- **Task prompt**:
Your job is to print, exactly, the lines in the data below from the line with "Screen dimensions: 1000x786" through the line with "The width and", both included, and to omit any picture.
--------------------------------------------------
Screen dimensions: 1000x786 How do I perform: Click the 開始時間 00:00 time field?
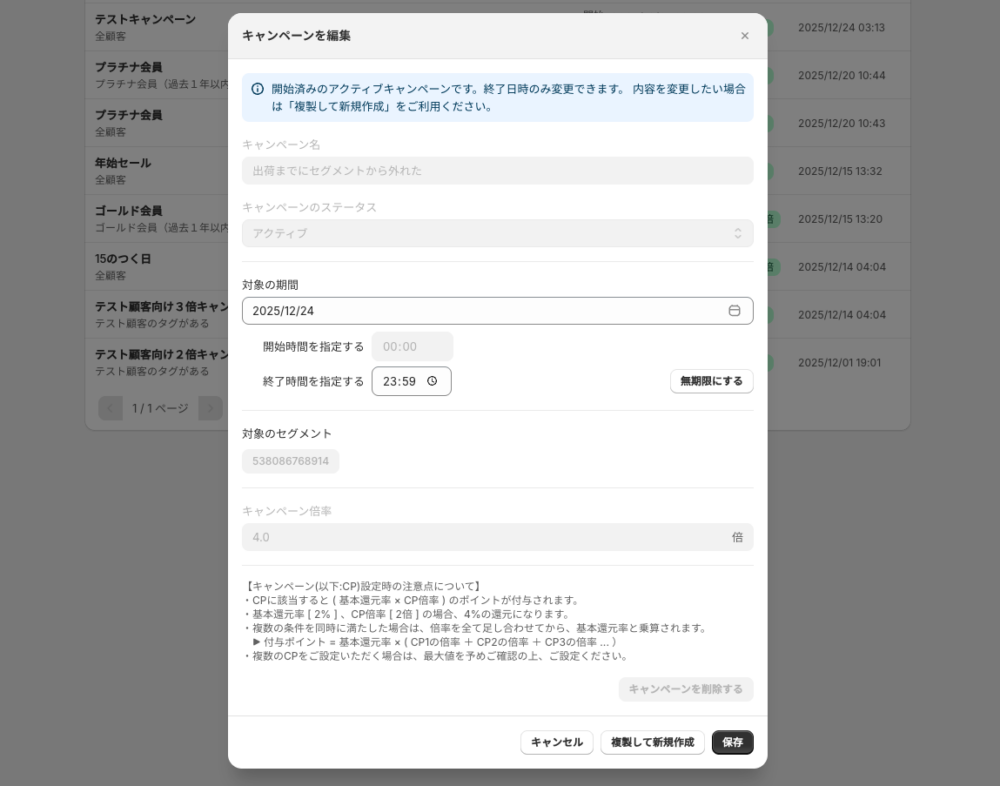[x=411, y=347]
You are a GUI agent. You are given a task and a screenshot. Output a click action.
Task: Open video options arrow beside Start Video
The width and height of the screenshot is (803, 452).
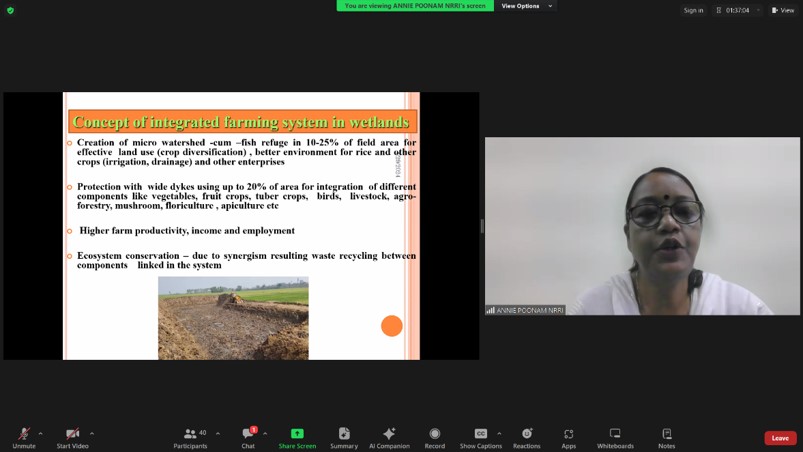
--------------------------------------------------
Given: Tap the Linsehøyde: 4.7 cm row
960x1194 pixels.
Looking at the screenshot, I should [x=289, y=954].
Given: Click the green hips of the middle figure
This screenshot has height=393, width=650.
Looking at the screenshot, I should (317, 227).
--------------------------------------------------
- **Response to this exercise**:
Screen dimensions: 1000x786 How do I perform: Click the 開始時間 00:00 time field?
[x=411, y=347]
You are a GUI agent. You are given a task and a screenshot. Output a click action.
Task: Open video options arrow beside Start Video
The width and height of the screenshot is (803, 452).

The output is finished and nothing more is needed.